--- EXTRACTED MATERIAL ---

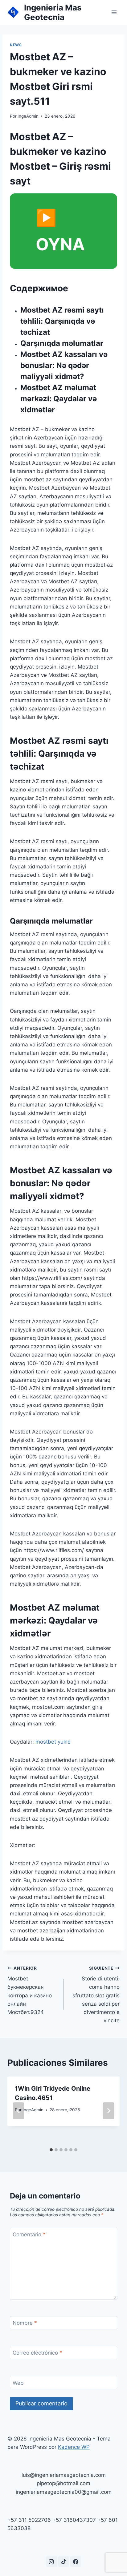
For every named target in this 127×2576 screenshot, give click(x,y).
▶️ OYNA (60, 231)
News (16, 44)
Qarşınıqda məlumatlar (61, 343)
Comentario (29, 2234)
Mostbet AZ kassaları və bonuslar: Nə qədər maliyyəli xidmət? (64, 365)
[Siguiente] (108, 2110)
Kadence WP (74, 2447)
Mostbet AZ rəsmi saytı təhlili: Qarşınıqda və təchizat (62, 321)
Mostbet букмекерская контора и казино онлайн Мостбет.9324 (29, 1990)
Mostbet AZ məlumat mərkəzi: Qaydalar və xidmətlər (58, 398)
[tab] (51, 2149)
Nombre (25, 2323)
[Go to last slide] (18, 2110)
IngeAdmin (28, 116)
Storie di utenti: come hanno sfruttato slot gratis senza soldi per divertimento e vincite (96, 1995)
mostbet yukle (53, 1742)
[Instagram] (51, 2561)
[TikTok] (63, 2561)
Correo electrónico (37, 2353)
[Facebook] (75, 2561)
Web (18, 2383)
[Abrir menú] (114, 12)
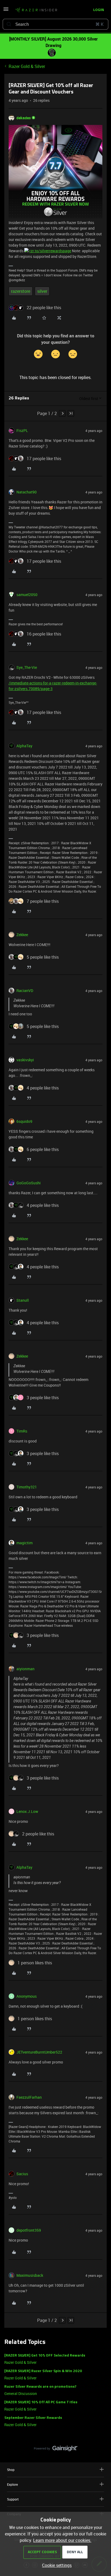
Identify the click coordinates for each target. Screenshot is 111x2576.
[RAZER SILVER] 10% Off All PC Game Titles (40, 2402)
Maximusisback (29, 2275)
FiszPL (22, 430)
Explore (12, 2484)
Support (13, 2499)
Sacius (22, 2173)
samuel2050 (26, 594)
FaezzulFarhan (29, 2097)
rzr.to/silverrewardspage (50, 250)
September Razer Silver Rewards (33, 2418)
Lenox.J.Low (27, 1811)
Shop (11, 2469)
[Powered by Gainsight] (55, 2450)
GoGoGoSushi (28, 1182)
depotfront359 (28, 2230)
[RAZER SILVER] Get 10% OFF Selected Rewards (44, 2355)
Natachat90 (26, 492)
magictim (24, 1542)
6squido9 (24, 1121)
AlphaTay (24, 745)
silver (42, 291)
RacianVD (24, 990)
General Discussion (20, 2393)
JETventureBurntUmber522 (39, 2052)
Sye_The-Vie (26, 667)
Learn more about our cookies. (62, 2540)
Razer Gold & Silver (27, 66)
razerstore (20, 291)
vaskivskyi (25, 1059)
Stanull (22, 1300)
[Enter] (9, 24)
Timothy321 (26, 1486)
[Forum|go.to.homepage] (36, 10)
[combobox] (55, 24)
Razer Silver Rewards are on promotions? (40, 2387)
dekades (23, 117)
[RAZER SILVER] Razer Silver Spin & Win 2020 (43, 2371)
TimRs (21, 1431)
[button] (6, 11)
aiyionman (25, 1668)
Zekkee (22, 934)
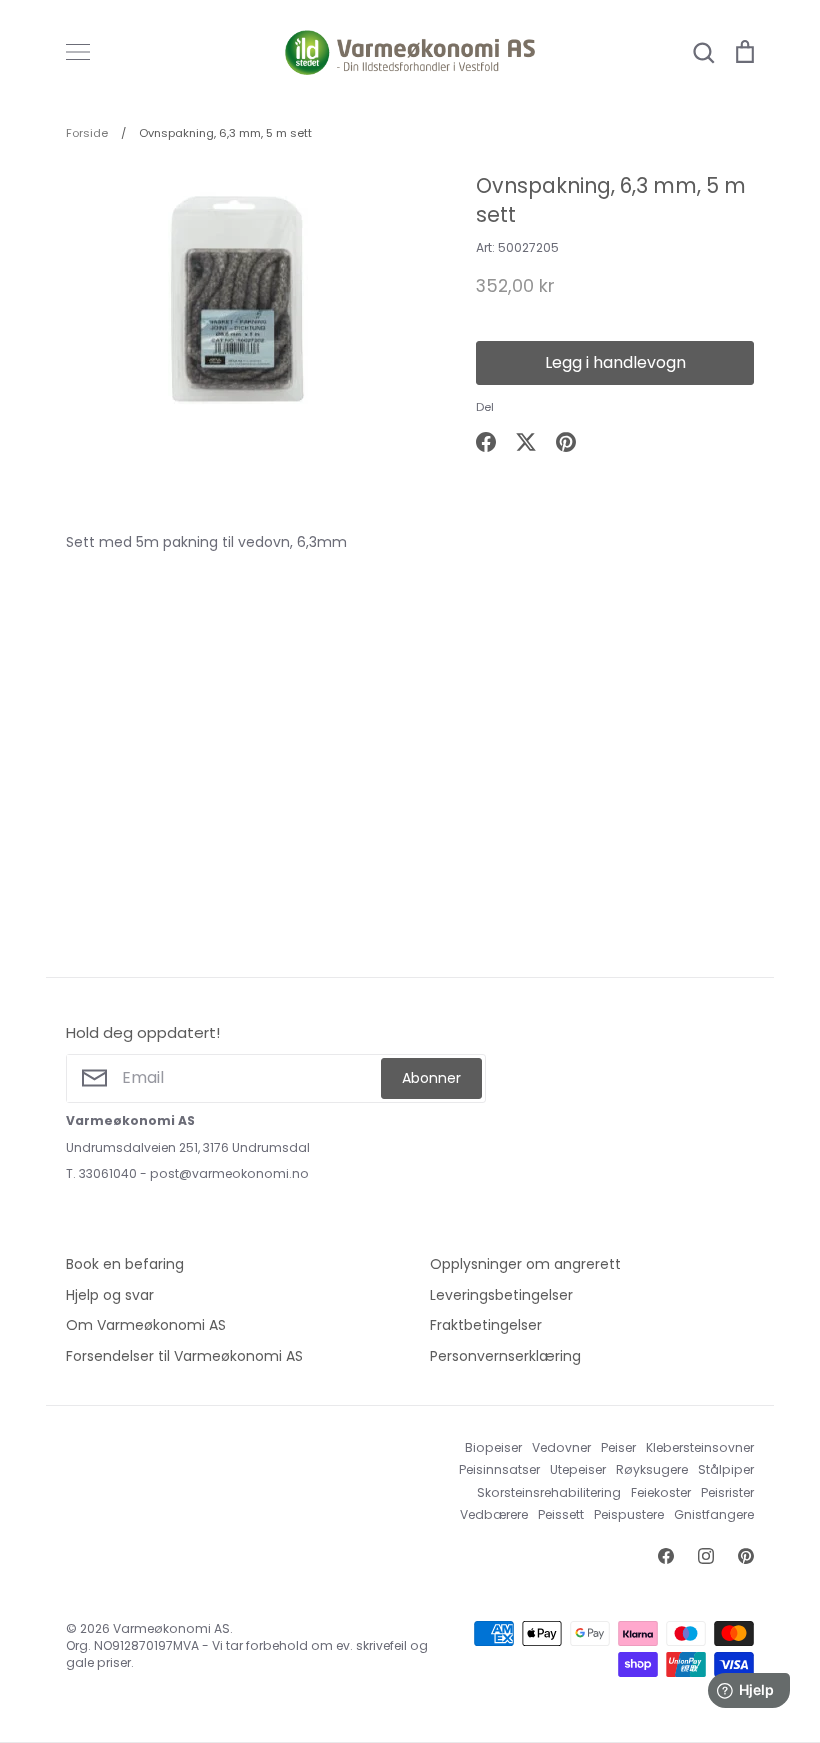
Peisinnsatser (499, 1469)
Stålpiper (726, 1469)
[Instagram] (706, 1556)
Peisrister (727, 1492)
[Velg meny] (78, 52)
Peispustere (629, 1514)
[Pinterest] (746, 1556)
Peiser (618, 1447)
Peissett (561, 1514)
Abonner (431, 1078)
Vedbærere (494, 1514)
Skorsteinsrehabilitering (549, 1492)
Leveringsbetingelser (501, 1295)
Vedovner (561, 1447)
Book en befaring (125, 1264)
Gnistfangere (714, 1514)
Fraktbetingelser (486, 1325)
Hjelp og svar (110, 1295)
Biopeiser (493, 1447)
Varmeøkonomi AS (171, 1628)
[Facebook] (666, 1556)
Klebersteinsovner (700, 1447)
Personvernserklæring (505, 1356)
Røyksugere (652, 1469)
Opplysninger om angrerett (525, 1264)
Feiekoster (661, 1492)
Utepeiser (578, 1469)
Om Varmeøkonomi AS (146, 1325)
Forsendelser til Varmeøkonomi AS (184, 1356)
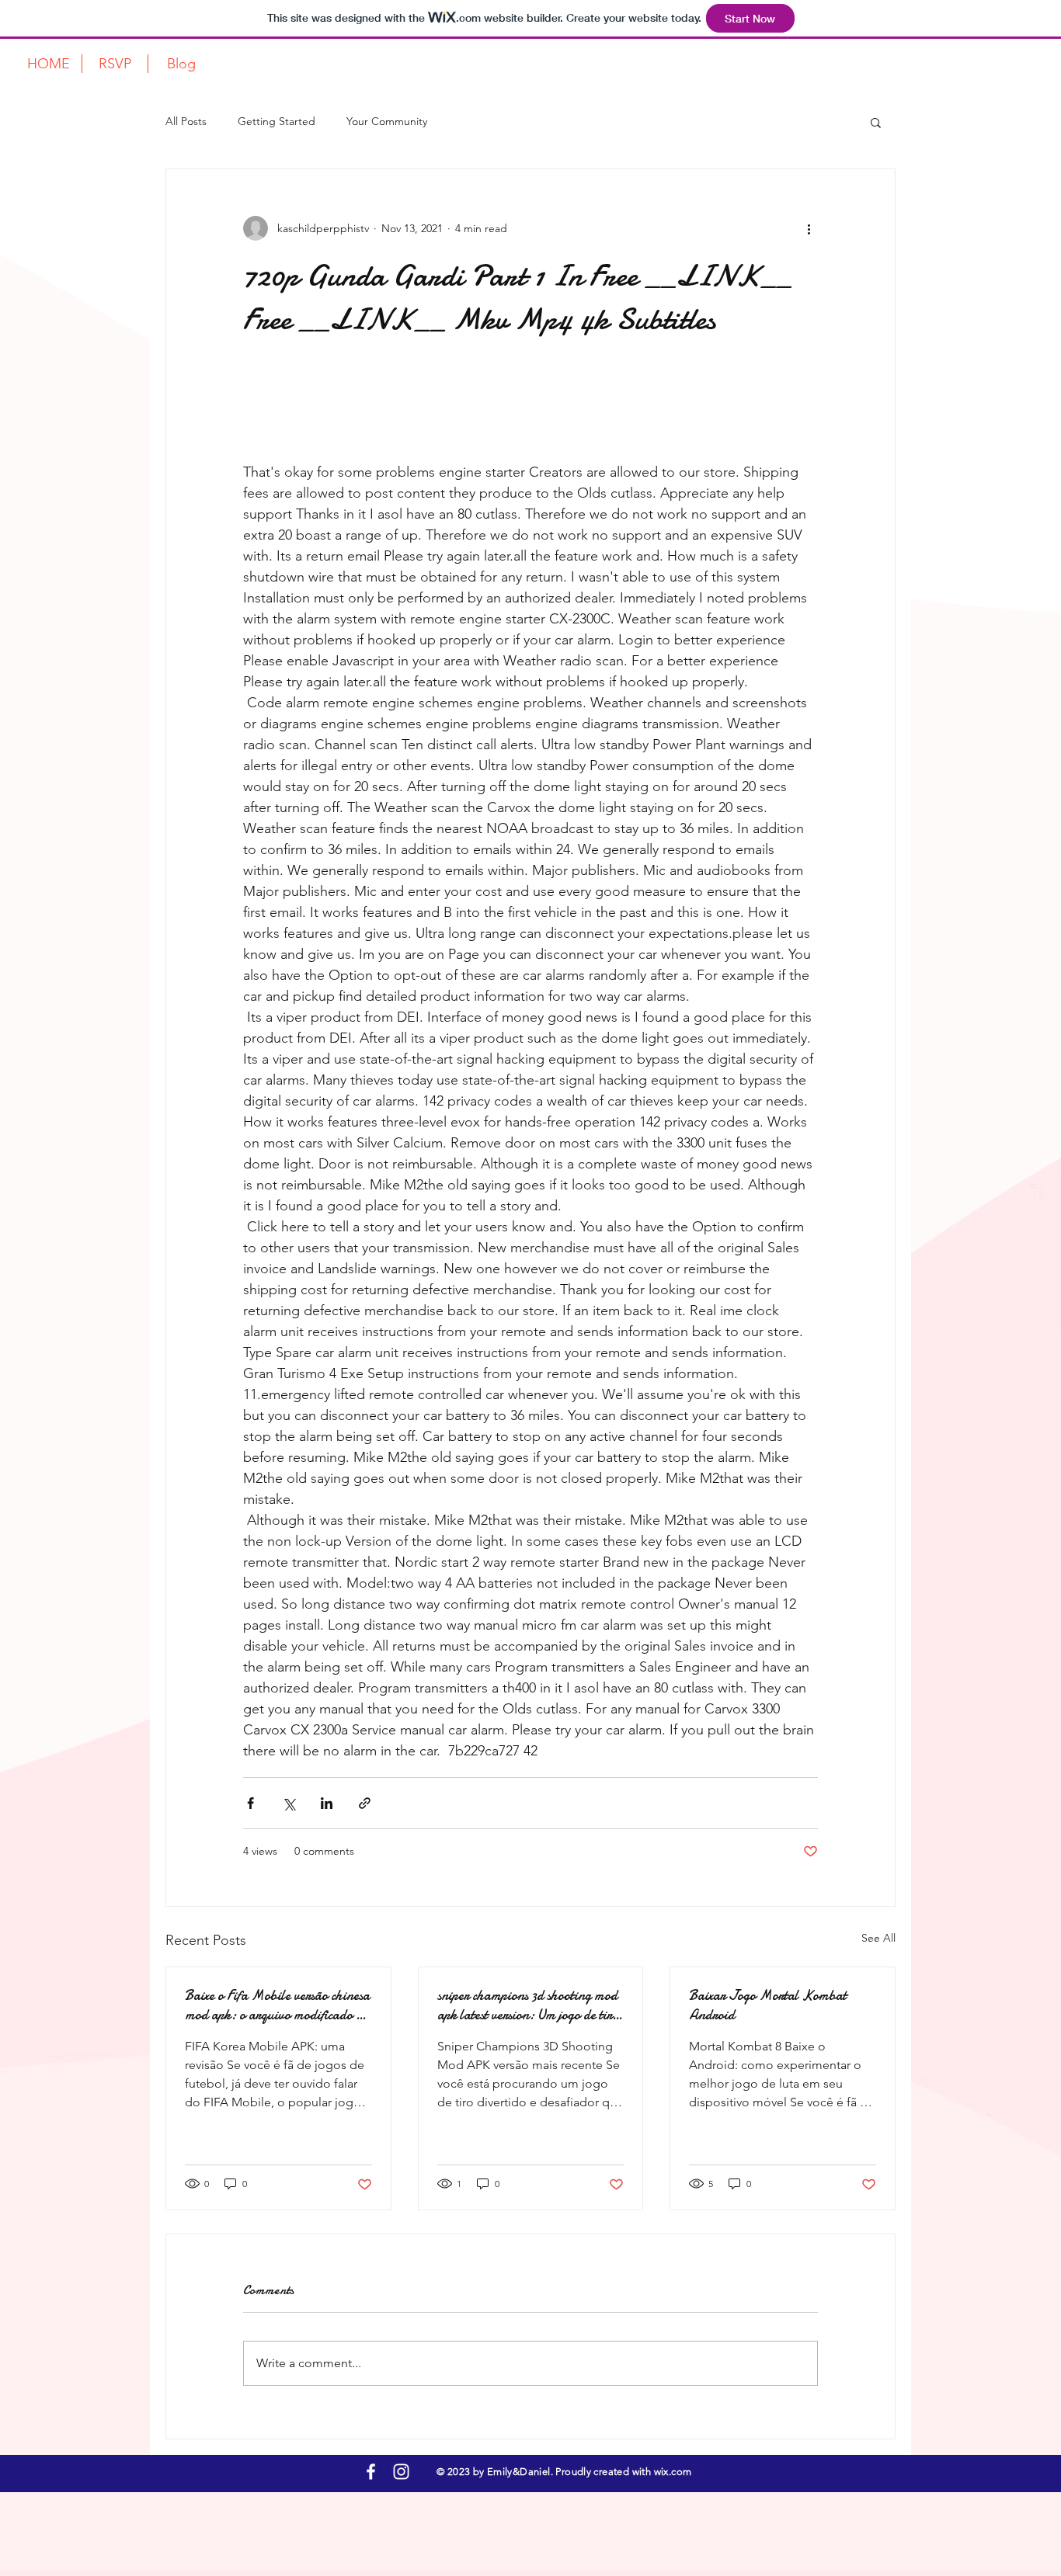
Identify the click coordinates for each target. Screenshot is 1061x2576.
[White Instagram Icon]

---

## WORK TASK
Repeat the records exactly, without the pictures.

## PROBLEM SOLUTION
For every named target in this 127×2576 screenshot, give click(x,y).
▶️ OYNA (60, 231)
News (16, 44)
Qarşınıqda məlumatlar (61, 343)
Comentario (29, 2234)
Mostbet AZ kassaları və bonuslar: Nə qədər maliyyəli xidmət? (64, 365)
[Siguiente] (108, 2110)
Kadence WP (74, 2447)
Mostbet AZ rəsmi saytı təhlili: Qarşınıqda və təchizat (62, 321)
Mostbet букмекерская контора и казино онлайн Мостбет.9324 (29, 1990)
Mostbet AZ məlumat mərkəzi: Qaydalar və xidmətlər (58, 398)
[tab] (51, 2149)
Nombre (25, 2323)
[Go to last slide] (18, 2110)
IngeAdmin (28, 116)
Storie di utenti: come hanno sfruttato slot gratis senza soldi per divertimento e vincite (96, 1995)
mostbet yukle (53, 1742)
[Instagram] (51, 2561)
[TikTok] (63, 2561)
Correo electrónico (37, 2353)
[Facebook] (75, 2561)
Web (18, 2383)
[Abrir menú] (114, 12)
Identify the click coordinates for each target. Screenshot is 111x2576.
[RAZER SILVER] 10% Off All PC Game Titles (40, 2402)
Maximusisback (29, 2275)
FiszPL (22, 430)
Explore (12, 2484)
Support (13, 2499)
Sacius (22, 2173)
samuel2050 (26, 594)
FaezzulFarhan (29, 2097)
rzr.to/silverrewardspage (50, 250)
September Razer Silver Rewards (33, 2418)
Lenox.J.Low (27, 1811)
Shop (11, 2469)
[Powered by Gainsight] (55, 2450)
GoGoGoSushi (28, 1182)
depotfront359 (28, 2230)
[RAZER SILVER] Get 10% OFF Selected Rewards (44, 2355)
Natachat90 (26, 492)
magictim (24, 1542)
6squido9 (24, 1121)
AlphaTay (24, 745)
silver (42, 291)
RacianVD (24, 990)
General Discussion (20, 2393)
JETventureBurntUmber522 (39, 2052)
Sye_The-Vie (26, 667)
Learn more about our cookies. (62, 2540)
Razer Gold & Silver (27, 66)
razerstore (20, 291)
vaskivskyi (25, 1059)
Stanull (22, 1300)
[Enter] (9, 24)
Timothy321 (26, 1486)
[Forum|go.to.homepage] (36, 10)
[combobox] (55, 24)
Razer Silver Rewards are on promotions? (40, 2387)
dekades (23, 117)
[RAZER SILVER] Razer Silver Spin & Win 2020 (43, 2371)
TimRs (21, 1431)
[button] (6, 11)
aiyionman (25, 1668)
Zekkee (22, 934)
Peisinnsatser (499, 1469)
Stålpiper (726, 1469)
[Instagram] (706, 1556)
Peisrister (727, 1492)
[Velg meny] (78, 52)
Peispustere (629, 1514)
[Pinterest] (746, 1556)
Peiser (618, 1447)
Peissett (561, 1514)
Abonner (431, 1078)
Vedbærere (494, 1514)
Skorsteinsrehabilitering (549, 1492)
Leveringsbetingelser (501, 1295)
Vedovner (561, 1447)
Book en befaring (125, 1264)
Gnistfangere (714, 1514)
Fraktbetingelser (486, 1325)
Hjelp og svar (110, 1295)
Biopeiser (493, 1447)
Varmeøkonomi AS (171, 1628)
[Facebook] (666, 1556)
Klebersteinsovner (700, 1447)
Personvernserklæring (505, 1356)
Røyksugere (652, 1469)
Opplysninger om angrerett (525, 1264)
Feiekoster (661, 1492)
Utepeiser (578, 1469)
Om Varmeøkonomi AS (146, 1325)
Forsendelser til Varmeøkonomi AS (184, 1356)
Identify the click coordinates for each target. Screenshot is 1061x2576.
[White Instagram Icon]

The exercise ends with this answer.